MATERIAL TO PROCESS below:

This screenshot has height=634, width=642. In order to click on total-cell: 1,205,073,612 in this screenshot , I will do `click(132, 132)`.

End of MATERIAL TO PROCESS.
MATERIAL TO PROCESS below:

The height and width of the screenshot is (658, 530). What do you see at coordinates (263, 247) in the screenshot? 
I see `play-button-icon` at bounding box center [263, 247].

End of MATERIAL TO PROCESS.
MATERIAL TO PROCESS below:

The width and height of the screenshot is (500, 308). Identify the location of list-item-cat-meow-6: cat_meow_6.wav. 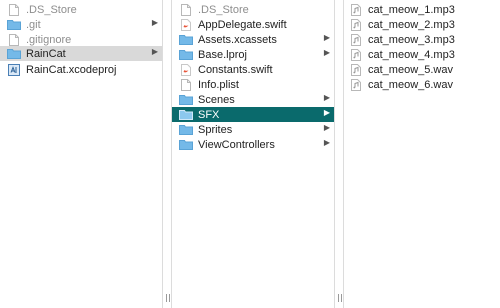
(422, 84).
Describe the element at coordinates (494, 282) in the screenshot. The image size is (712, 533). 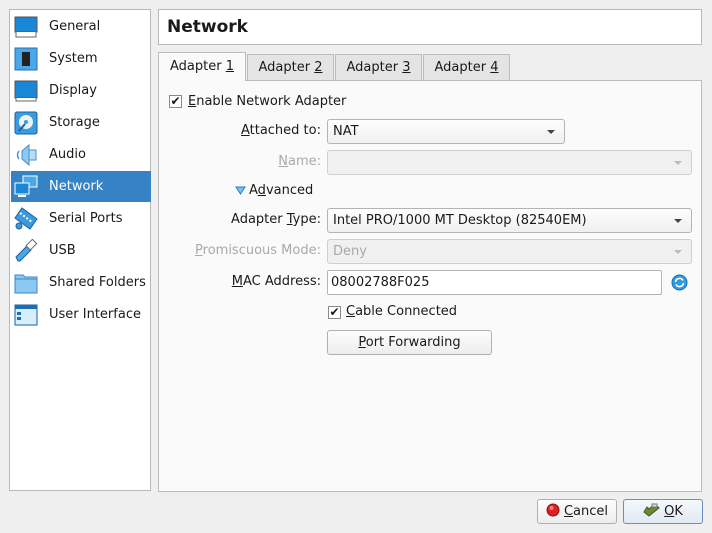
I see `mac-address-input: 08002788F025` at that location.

End of MATERIAL TO PROCESS.

### [TASK ITEM]
Turn the stretch of material from the line containing "The height and" through the line containing "center [263, 247]." into a numbered list, omitting any blank lines.

### [OUTPUT FOR THIS EXERCISE]
1. The height and width of the screenshot is (658, 530). What do you see at coordinates (263, 247) in the screenshot? 
2. I see `play-button-icon` at bounding box center [263, 247].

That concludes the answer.